Picture-in-picture features tend to be hit or miss, and this one follows that pattern. While it offers some decent info and materials, I don’t find a whole lot to really pique my interest. It’s probably most useful if you like storyboards and that sort of stuff, as those images dominate; interview snippets aren’t terribly frequent. This is a decent extra but it can be slow-going.
Eight Deleted and Extended Scenes fill a total of six minutes, 48 seconds. These include “Intruders – Extended” (0:31), “Alice and Claire in the Plane” (0:35), “Alice Rolls Quarters – Extended” (1:05), “Getting Dirty” (0:22), “Crystal Volunteers” (1:08), “Claire and Luther at the Prison Gate” (0:27), “On the LA River” (1:02), and “To Arcadia – Extended” (1:38). The most useful character notes help expand Claire’s amnesia. Otherwise, the scenes tend to be pretty minor additions. None of them contribute much to the film.
Next we find four minutes, 30 seconds of Outtakes. These tend to be of the silly, goof-ridden variety. I guess people enjoy these, but I rarely get much from them, and this reel doesn’t do anything for me.
A collection of seven featurettes fill a total of 47 minutes, 33 seconds. In this realm, we find "Back Under the Umbrella: Directing Afterlife" (6:43), “Band of Survivors: Casting Afterlife” (6:39), “Undead Dimension: Resident Evil in 3D” (7:28), “Fighting Back: The Action of Afterlife” (5:31), “Vision of the Apocalypse: The Design of Afterlife” (7:29), “New Blood: The Undead of Afterlife” (7:32), and “Pwning the Undead: Gamers of the Afterlife” (6:11). Across these, we hear from Anderson, Jovovich, Larter, Bolt, Kulzer, Crompton, Carmody, Coates, Roberts, Kodjoe, Miller, MacPherson, Barnfield, Grewal, Berardi, Jones, film editor Niven Howie, and actor Sergio Peris-Mencheta. The shows examine Anderson’s attachment to the Evil series and his return to the director’s chair for Afterlife, the growth he attempted for this one, cast, characters and performances, stunts and action, shooting 3D, sets, locations and visual design, various effects and the creation of the undead, and echoes of the videogames.
While we do learn some decent info across these featurettes, they tend to be rather superficial. We hear a lot about how great various movie elements/participants are, but hard data doesn’t often come to the fore. Yeah, we learn an acceptable amount about the production, but all the happy talk makes the featurettes something of a chore to watch.
A few ads open the disc. We get clips for Takers, Piranha 3D, Sniper: Reloaded and Salt.
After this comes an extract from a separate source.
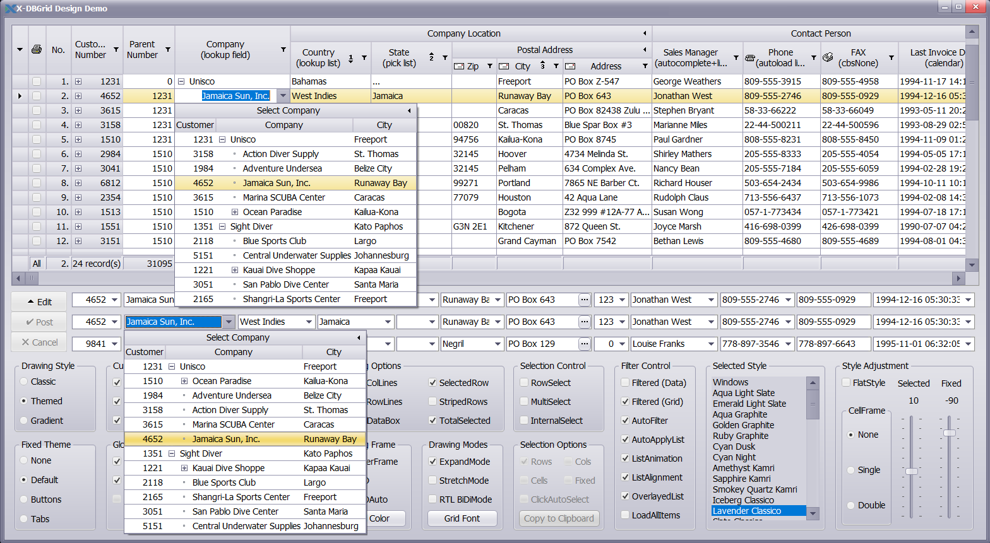Expand customer 3615 row in grid
The image size is (990, 543).
(78, 110)
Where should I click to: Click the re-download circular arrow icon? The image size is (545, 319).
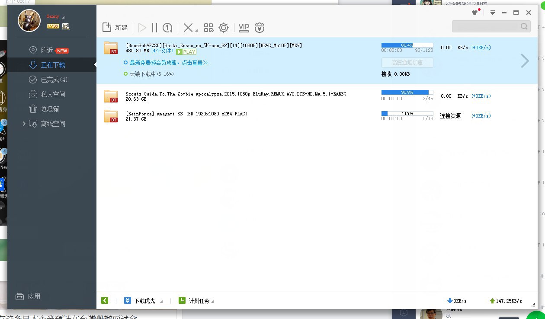click(167, 28)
Under Previews, we also locate promos for The Social Network, The Virginity Hit, Faster, Animal Kingdom, Justified, Ticking Clock, and Game of Death. Though the disc throws in an ad for the upcoming Resident Evil: Damnation CG-animated film, it lacks the trailer for Afterlife.
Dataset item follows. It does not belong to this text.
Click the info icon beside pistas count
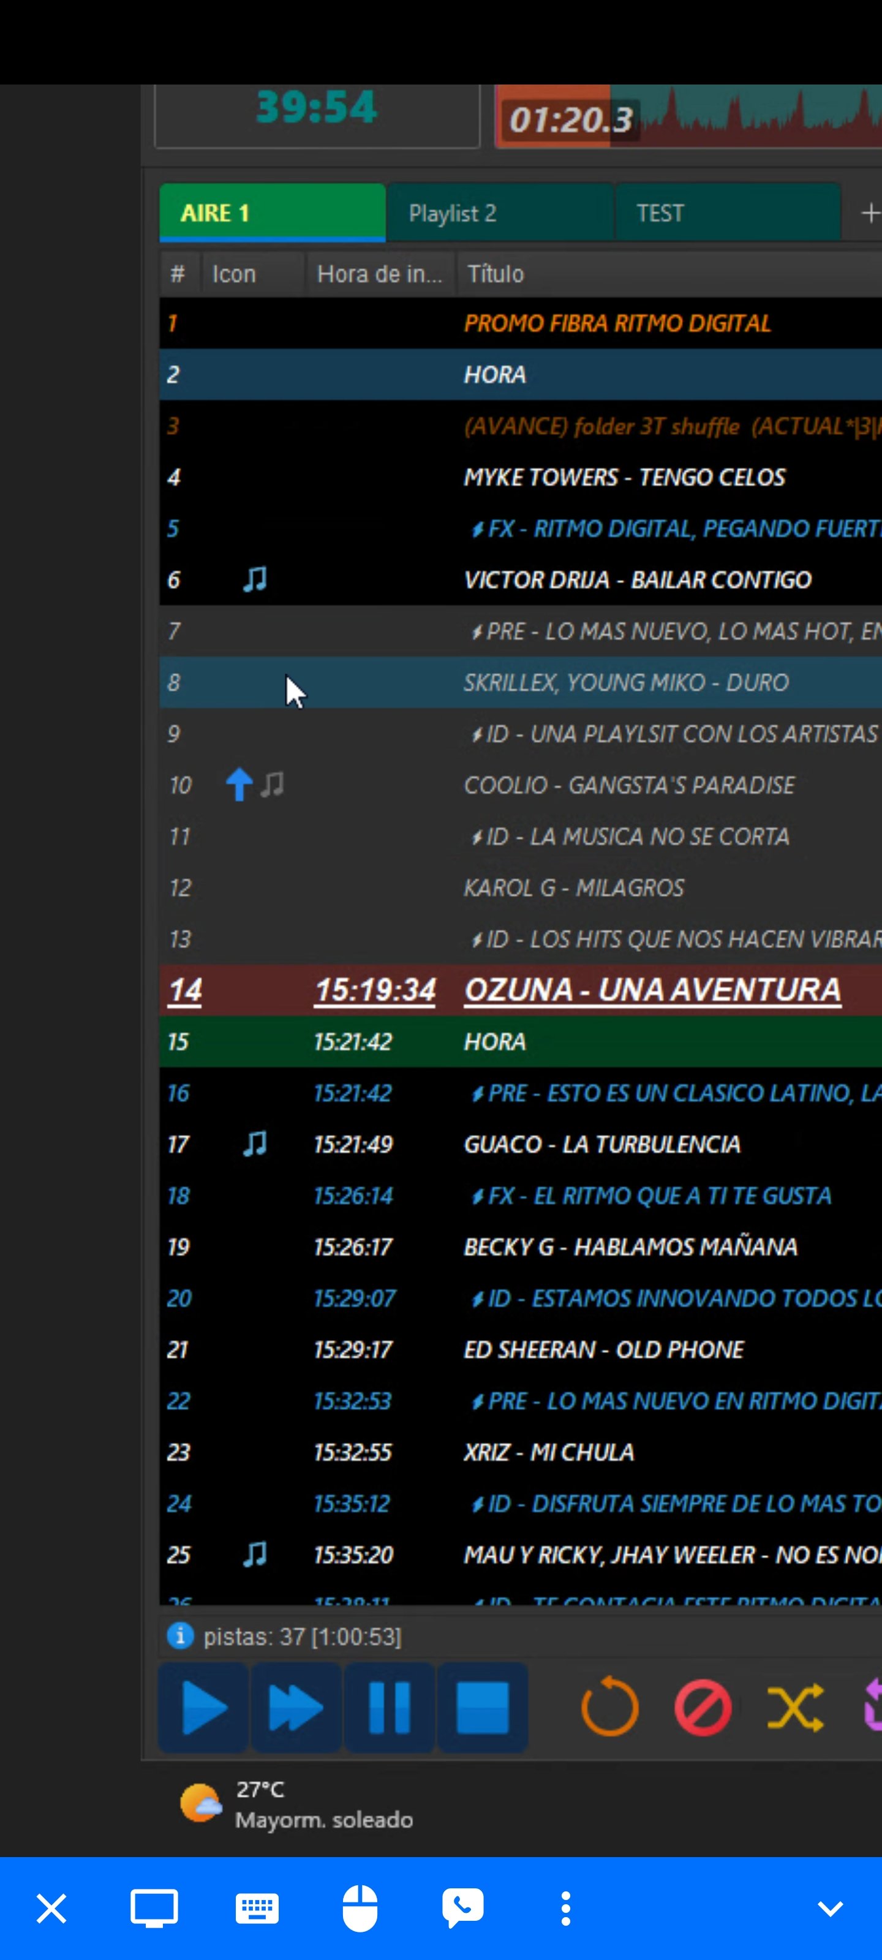Screen dimensions: 882x1960 (x=180, y=1635)
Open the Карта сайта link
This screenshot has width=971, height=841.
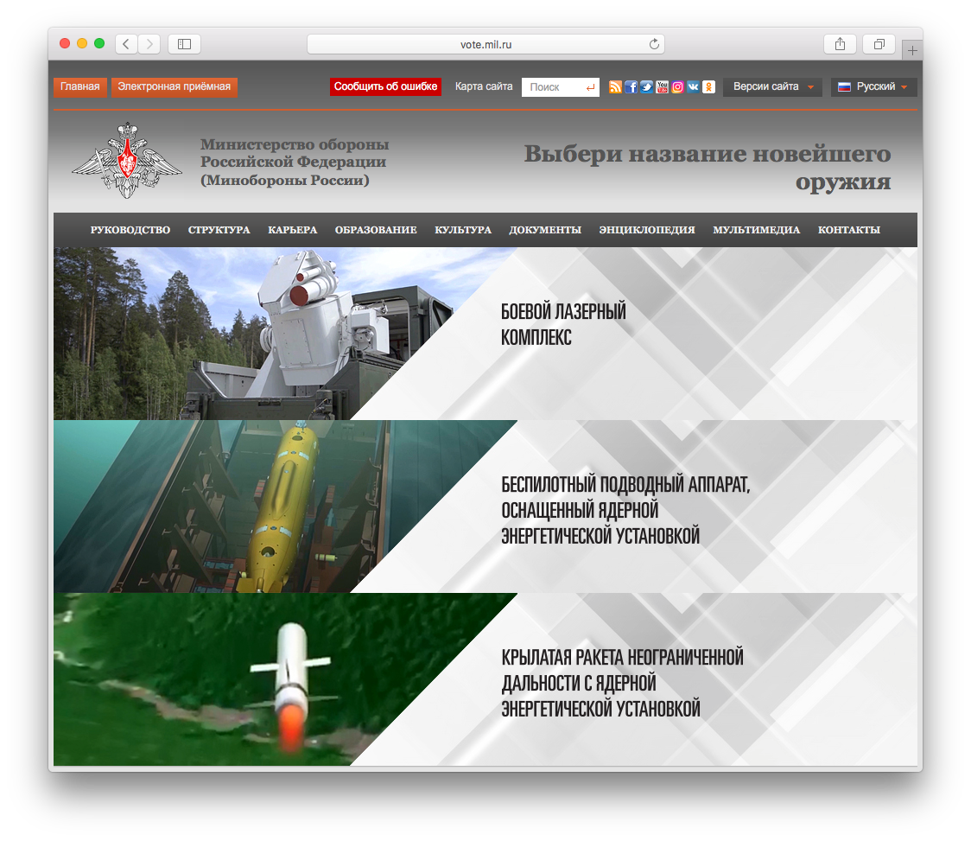[x=484, y=87]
Four films down the road and the Resident Evil franchise takes a notable dip with Afterlife. The movie tries to deliver the usual thrills and fails, as it lacks the expected sizzle and excitement. The Blu-ray provides usually strong visuals, awesome audio, and an erratic but generally informative set of supplements. Maybe Resident Evil aficionados will get a thrill from Afterlife, but I can’t find much in it to like.